### [Exercise requirements]
- A) Please summarize the Audax UK forum login thread in two sentences.
- B) Extend the thread about logging into the Audax UK forum past its final line.

### [Page excerpt]
=== Section Start ===

# Unable to log in audax forum (new) on audax UK



## afl2 (22 May 2014)

Has anyone else had trouble logging into the audax uk forum ???
Tried several times and no joy.
Thanks


----------



## Pro Tour Punditry (22 May 2014)

you need to use your member number and password to log in, but if you have done that then I can't help further

edit - I can't even find it again on the webpage! It's well hidden.


----------



## mcshroom (22 May 2014)

Explained over on YACF - https://yacf.co.uk/forum/index.php?topic=82114.0

Basically your User name is your membership number (without the letter), and your password is the first 8 characters of the password you use to log into the main AUK site. Oh, and there's no capitals in the forum one.


----------



## the_mikey (22 May 2014)

Just the number of your username (ignore any letter prefix) and your password (use lower case letters only).

I have just tested it and it works for me.


----------



## afl2 (23 May 2014)

=== Section End ===

### [Entries shown]

=== Section Start ===

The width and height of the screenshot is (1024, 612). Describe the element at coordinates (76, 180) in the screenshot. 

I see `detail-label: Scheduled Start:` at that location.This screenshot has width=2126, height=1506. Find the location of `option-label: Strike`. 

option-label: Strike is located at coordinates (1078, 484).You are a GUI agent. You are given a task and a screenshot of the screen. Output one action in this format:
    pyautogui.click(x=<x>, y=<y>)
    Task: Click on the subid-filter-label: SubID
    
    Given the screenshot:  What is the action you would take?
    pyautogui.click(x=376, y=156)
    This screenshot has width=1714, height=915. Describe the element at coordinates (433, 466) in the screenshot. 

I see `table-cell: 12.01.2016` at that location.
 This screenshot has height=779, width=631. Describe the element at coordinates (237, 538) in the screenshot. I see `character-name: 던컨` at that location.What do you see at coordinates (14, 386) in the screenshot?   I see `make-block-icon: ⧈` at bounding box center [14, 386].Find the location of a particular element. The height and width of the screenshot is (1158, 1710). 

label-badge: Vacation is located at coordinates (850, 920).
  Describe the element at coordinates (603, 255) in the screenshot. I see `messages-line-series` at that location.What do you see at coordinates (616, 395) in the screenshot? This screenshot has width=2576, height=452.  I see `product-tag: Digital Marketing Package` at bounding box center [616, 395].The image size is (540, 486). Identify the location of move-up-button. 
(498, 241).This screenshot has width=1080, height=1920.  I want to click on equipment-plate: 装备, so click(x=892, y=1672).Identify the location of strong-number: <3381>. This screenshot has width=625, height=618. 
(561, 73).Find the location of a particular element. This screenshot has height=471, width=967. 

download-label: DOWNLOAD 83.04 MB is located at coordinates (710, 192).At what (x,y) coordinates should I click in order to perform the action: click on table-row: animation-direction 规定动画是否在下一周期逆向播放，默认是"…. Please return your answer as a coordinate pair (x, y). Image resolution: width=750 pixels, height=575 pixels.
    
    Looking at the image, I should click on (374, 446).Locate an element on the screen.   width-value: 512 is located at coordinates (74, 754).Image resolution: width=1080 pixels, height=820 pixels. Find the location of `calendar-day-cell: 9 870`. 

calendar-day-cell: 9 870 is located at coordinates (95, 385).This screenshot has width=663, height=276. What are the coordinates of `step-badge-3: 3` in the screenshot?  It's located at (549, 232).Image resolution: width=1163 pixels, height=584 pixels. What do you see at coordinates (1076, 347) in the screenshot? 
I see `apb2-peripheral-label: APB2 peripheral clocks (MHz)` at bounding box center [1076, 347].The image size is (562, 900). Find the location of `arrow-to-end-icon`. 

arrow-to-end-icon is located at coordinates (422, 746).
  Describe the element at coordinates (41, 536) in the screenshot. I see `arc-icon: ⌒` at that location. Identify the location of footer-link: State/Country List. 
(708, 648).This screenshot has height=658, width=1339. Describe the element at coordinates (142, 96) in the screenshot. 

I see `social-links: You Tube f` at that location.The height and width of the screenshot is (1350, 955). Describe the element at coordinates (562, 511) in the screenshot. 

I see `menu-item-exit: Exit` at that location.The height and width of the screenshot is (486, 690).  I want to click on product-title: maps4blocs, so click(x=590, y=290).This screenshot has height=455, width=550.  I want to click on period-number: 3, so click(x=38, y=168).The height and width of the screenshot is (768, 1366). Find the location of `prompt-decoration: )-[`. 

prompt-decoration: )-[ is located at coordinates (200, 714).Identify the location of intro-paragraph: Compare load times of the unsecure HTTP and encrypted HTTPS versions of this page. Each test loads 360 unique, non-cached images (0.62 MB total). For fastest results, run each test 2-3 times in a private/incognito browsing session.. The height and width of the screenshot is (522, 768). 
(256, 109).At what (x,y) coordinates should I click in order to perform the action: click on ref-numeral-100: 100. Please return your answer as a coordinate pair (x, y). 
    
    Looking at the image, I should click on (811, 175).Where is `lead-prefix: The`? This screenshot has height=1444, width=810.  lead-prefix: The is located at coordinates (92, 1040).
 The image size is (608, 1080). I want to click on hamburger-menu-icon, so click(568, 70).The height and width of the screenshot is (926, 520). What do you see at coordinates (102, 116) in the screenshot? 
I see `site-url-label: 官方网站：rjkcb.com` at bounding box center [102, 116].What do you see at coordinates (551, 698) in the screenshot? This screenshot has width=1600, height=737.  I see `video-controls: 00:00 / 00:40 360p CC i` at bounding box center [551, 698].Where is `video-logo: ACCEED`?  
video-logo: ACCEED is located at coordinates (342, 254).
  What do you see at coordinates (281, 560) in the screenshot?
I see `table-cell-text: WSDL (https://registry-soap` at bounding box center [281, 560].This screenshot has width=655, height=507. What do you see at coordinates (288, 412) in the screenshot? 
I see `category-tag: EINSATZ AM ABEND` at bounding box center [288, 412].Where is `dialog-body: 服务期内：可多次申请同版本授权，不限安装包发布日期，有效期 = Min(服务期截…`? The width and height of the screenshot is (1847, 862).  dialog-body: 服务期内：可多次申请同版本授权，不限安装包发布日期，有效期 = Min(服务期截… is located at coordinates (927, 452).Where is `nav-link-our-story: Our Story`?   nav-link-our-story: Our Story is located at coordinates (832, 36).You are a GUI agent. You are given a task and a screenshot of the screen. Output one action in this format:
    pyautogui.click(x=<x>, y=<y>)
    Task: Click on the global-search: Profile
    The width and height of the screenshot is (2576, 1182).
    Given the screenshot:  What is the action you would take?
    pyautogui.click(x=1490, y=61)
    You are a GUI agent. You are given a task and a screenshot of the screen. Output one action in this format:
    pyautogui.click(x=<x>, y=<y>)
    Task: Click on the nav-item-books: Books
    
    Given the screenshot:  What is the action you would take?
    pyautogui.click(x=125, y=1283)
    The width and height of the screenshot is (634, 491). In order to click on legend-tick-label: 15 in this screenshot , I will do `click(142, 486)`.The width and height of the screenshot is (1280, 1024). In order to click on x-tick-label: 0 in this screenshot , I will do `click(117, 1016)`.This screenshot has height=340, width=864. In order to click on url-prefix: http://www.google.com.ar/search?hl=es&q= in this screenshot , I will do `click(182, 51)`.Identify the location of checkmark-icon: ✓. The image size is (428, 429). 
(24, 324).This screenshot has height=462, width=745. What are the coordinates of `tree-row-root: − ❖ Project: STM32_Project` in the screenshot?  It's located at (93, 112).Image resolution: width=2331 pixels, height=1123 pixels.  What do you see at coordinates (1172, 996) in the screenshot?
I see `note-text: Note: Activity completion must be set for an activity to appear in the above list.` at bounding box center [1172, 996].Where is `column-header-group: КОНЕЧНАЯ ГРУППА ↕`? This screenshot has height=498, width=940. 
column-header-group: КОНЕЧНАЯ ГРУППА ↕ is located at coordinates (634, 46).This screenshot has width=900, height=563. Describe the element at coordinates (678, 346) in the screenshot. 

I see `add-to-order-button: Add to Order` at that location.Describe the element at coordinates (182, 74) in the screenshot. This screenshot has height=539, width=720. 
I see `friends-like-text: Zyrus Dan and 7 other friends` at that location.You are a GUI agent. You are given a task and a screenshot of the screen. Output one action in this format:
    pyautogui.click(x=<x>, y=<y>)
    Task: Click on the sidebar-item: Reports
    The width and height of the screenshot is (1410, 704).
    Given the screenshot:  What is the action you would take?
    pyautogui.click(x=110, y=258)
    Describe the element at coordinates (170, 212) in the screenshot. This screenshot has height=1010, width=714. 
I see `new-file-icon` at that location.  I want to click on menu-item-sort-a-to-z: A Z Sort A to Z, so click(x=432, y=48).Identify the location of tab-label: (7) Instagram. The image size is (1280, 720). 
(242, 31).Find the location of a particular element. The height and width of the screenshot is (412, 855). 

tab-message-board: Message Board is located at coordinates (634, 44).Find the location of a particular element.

=== Section End ===

### [Answer list]
- A) A user reports failing several times to log into the Audax UK forum and asks whether anyone else has had the same trouble. Replies explain that the username is the membership number without its letter prefix and the password is the first eight characters of the main AUK site password in lower case, and one poster confirms that this works.

- B)
Sorry again but have logged in ok with my user name and password to audax uk ok no hassle but when using the link and entering the same details I get no joy!!


----------



## afl2 (23 May 2014)

afl2 said:


> Sorry again but have logged in ok with my user name and password to audax uk ok no hassle but when using the link and entering the same details I get no joy!!


Have reset password and have now successfully logged in.
many thanks


----------



## Pro Tour Punditry (23 May 2014)

afl2 said:


> Have reset password and have now successfully logged in.
> many thanks



Was it worth it?


----------



## afl2 (24 May 2014)

Marmion said:


> Was it worth it?


Hopefully. Need to use it as much as cycle chat!!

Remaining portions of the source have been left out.